**Excerpt**
Brazilian animation continues to prosper with political relevance and hand-drawn beauty, and “Tito and the Birds” (from Shout! Studios) offers a timely anti-Trump message with a striking, painterly look. The Oscar and Annie contender was directed by Gustavo Steinberg, Gabriel Bitar, and André Catoto.
“Tito” tells the story of the titular boy and his two friends confronting a fear epidemic by using his disgraced father’s missing research on bird songs as the antidote. Steinberg, who came to animation after directing the live-action “End of the Line,” was outraged at the fear mongering going on in his home country of Brazil and throughout North America, and saw an opportunity to combat it through animated allegory.
“When we started eight years ago, we were asked how we knew what was coming,” Steinberg said. “Of course, we didn’t, but the climate in São Paulo was in crisis mode with lots of walls, barbed wire and electric fences. One of the inspirations for the villain was Donald Trump. But we decided that before he was a candidate. Once he got nominated, we knew were looking at the right stuff.
“And now, the president of Brazil, Jair Bolsonaro, is doing the same thing with social networks, fake news, disinformation. He gave a speech and basically said you conform to the way we think or you go to jail or you have to leave the country.”
“Tito” took flight around kids as the hope of the future, set in a dystopian city resembling São Paulo. Steinberg and his co-directors even met with children throughout the development process to better connect with their own perceptions of real-world events. Daniel Greco, the executive producer, set up the production at Split Studio, but the directors had their own crew to create an expressionistic aesthetic.

**Activity 1**
In the article on "Tito and the Birds," rewrite the paragraph that begins "“Tito” took flight around kids" as a short bulleted list that keeps its main facts.
**Activity 2**
Reproduce a passage from the article on "Tito and the Birds," beginning at the words "Brazilian animation continues" and ending after the words "and André Catoto.".

**Material supplied**
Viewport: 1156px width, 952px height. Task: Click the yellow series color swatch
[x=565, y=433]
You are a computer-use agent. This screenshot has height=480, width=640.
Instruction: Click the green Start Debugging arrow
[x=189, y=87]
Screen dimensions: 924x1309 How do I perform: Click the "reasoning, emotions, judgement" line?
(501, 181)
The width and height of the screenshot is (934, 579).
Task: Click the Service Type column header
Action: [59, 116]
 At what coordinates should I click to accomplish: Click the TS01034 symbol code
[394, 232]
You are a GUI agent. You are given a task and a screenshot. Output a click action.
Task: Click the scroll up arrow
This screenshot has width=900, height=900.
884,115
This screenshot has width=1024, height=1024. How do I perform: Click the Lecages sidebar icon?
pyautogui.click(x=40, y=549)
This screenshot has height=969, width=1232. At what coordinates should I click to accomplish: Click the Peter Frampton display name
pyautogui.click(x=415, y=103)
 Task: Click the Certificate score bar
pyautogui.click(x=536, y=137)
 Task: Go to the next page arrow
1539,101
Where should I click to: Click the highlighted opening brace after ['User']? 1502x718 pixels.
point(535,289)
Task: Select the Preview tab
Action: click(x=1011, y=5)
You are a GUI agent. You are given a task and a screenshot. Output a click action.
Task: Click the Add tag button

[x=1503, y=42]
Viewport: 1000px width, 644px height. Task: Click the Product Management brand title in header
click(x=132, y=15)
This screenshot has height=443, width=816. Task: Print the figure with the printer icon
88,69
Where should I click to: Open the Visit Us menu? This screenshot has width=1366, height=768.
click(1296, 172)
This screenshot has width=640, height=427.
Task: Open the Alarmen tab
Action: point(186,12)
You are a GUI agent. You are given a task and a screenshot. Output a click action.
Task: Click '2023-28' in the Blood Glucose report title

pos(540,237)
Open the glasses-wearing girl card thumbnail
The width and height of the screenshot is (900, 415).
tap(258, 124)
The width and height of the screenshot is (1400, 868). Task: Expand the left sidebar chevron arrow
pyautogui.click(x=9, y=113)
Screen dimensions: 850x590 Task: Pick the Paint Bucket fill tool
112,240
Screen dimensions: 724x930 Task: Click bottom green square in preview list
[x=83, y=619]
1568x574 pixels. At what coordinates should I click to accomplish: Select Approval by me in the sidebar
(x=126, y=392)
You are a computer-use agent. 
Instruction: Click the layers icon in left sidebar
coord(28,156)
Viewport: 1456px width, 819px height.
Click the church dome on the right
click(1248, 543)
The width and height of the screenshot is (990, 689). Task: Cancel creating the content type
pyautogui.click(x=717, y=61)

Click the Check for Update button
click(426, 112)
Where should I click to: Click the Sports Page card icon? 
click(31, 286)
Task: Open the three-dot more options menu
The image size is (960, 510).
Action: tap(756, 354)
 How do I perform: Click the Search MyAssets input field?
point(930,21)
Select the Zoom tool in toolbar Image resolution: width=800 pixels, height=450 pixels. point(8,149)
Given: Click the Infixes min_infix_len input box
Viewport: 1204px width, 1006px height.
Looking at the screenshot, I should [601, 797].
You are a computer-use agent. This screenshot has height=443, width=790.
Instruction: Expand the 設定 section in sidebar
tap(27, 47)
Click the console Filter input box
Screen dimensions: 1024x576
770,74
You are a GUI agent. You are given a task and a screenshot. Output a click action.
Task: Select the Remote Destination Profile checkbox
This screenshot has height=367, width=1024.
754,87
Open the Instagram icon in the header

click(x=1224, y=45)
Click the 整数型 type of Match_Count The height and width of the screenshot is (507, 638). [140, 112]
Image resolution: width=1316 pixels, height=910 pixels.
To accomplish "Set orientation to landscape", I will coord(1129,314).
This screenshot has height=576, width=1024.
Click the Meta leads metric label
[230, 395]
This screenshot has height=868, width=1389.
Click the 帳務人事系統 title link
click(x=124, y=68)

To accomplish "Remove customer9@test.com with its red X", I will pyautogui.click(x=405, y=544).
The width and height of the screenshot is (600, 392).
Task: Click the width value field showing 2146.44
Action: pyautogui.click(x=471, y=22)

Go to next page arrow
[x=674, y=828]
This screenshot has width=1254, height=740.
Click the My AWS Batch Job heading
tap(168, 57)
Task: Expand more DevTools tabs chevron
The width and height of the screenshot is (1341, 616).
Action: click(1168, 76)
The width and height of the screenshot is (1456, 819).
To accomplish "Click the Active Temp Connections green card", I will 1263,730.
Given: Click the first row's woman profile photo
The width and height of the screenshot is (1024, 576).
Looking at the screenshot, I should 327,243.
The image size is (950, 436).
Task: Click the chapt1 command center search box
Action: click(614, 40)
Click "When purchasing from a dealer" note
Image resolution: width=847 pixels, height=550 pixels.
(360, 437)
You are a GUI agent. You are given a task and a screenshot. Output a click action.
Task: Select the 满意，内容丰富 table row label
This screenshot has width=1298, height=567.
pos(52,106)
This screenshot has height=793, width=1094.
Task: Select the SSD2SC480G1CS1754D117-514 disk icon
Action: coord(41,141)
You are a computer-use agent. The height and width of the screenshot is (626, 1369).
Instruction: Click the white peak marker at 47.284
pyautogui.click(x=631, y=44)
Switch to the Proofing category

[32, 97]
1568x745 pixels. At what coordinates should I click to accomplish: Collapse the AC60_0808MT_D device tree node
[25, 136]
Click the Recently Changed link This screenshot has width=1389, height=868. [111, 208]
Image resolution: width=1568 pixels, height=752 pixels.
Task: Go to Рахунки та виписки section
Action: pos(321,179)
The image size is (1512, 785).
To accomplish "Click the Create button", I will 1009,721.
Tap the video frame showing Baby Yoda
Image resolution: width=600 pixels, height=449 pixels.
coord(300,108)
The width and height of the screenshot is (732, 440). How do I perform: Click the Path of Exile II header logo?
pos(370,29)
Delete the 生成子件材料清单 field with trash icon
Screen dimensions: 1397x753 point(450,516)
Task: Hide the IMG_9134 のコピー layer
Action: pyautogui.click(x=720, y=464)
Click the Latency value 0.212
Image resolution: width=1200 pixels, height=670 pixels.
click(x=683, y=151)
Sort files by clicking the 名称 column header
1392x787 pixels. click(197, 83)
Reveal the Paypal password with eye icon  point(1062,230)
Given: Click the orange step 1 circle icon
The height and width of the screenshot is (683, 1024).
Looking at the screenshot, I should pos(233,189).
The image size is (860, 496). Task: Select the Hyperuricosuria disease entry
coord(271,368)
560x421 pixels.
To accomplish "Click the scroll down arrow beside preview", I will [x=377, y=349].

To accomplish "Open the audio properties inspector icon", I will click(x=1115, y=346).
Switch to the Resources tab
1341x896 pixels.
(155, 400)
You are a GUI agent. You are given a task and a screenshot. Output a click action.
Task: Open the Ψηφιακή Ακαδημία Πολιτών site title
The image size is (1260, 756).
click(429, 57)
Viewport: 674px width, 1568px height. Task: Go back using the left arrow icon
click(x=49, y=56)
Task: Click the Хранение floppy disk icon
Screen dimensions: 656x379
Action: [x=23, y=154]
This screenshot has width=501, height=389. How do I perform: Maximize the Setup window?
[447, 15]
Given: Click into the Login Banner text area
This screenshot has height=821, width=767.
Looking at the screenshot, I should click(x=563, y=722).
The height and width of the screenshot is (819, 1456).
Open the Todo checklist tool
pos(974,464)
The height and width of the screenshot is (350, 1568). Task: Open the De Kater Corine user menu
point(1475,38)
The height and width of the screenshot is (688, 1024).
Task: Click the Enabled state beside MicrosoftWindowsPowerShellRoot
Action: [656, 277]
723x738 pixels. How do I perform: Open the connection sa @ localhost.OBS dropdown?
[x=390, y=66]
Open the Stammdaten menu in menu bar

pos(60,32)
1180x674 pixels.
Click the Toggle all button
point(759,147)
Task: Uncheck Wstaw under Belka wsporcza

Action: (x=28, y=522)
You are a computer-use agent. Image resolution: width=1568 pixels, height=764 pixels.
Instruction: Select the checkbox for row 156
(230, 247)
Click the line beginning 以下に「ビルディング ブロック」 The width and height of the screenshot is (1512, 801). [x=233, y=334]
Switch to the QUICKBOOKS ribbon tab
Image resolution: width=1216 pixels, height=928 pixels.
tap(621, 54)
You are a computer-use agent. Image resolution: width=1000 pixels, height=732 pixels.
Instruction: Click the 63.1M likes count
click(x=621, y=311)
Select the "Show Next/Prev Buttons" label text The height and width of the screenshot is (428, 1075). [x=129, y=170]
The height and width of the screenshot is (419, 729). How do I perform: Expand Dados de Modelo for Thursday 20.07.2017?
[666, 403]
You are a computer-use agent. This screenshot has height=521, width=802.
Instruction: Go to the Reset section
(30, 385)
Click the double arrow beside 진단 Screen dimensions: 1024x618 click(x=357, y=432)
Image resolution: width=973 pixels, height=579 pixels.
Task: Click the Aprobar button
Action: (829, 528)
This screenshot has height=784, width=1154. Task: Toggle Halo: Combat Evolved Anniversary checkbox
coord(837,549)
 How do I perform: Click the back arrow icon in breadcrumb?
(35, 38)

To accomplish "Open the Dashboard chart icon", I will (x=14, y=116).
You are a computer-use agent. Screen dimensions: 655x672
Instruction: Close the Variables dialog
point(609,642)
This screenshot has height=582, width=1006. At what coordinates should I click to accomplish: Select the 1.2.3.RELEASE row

**Task answer 1**
- The film centers on kids as the hope of the future.
- It is set in a dystopian city resembling São Paulo.
- During development, Steinberg and his co-directors met with children to better connect with their perceptions of real-world events.
- Executive producer Daniel Greco set up the production at Split Studio.
- The directors had their own crew to create an expressionistic aesthetic.

**Task answer 2**
Brazilian animation continues to prosper with political relevance and hand-drawn beauty, and “Tito and the Birds” (from Shout! Studios) offers a timely anti-Trump message with a striking, painterly look. The Oscar and Annie contender was directed by Gustavo Steinberg, Gabriel Bitar, and André Catoto.